*To do*
Which lines of the rows below contain the word "Task", with case counting? Pick out each of those lines and copy it in full.

*Data lines*
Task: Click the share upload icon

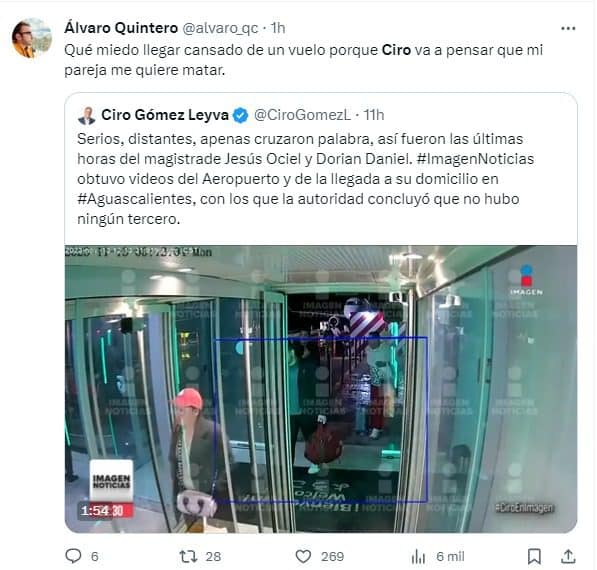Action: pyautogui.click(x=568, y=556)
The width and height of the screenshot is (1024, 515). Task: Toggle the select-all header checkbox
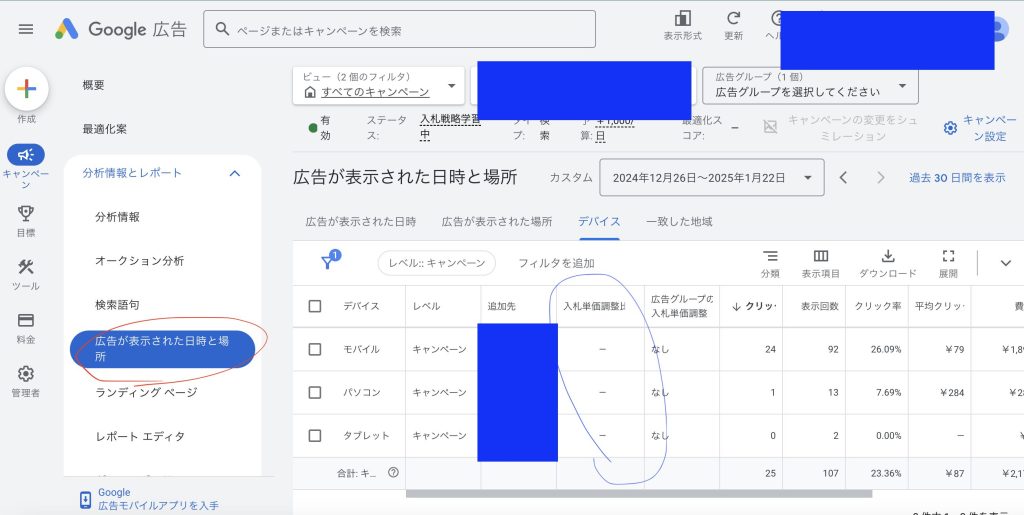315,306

...

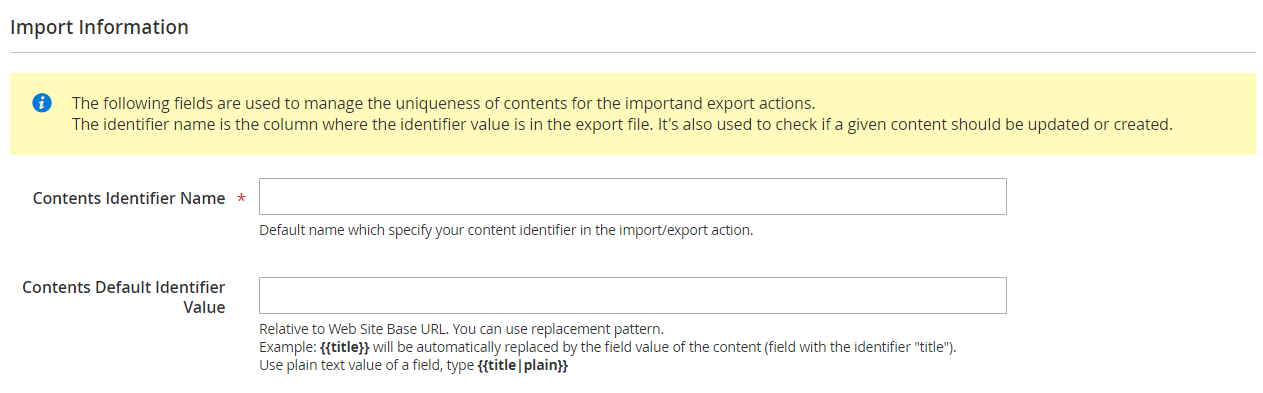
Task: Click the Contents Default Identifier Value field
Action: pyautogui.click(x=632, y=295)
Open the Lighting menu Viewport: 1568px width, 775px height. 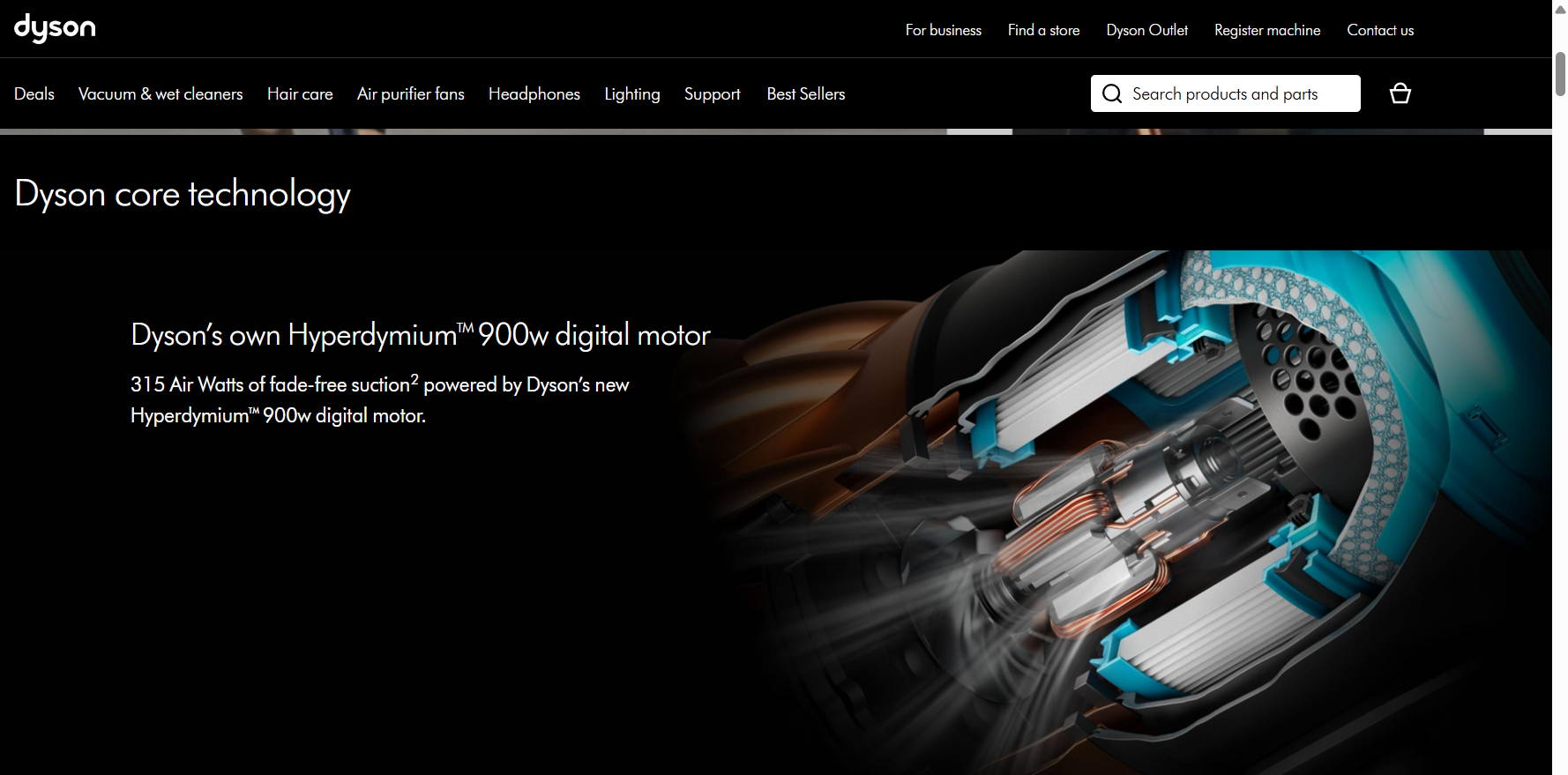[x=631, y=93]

*Answer to this problem*
Task: Click the share upload icon
The width and height of the screenshot is (1024, 515). Task: Toggle the select-all header checkbox
Task: Click the Contents Default Identifier Value field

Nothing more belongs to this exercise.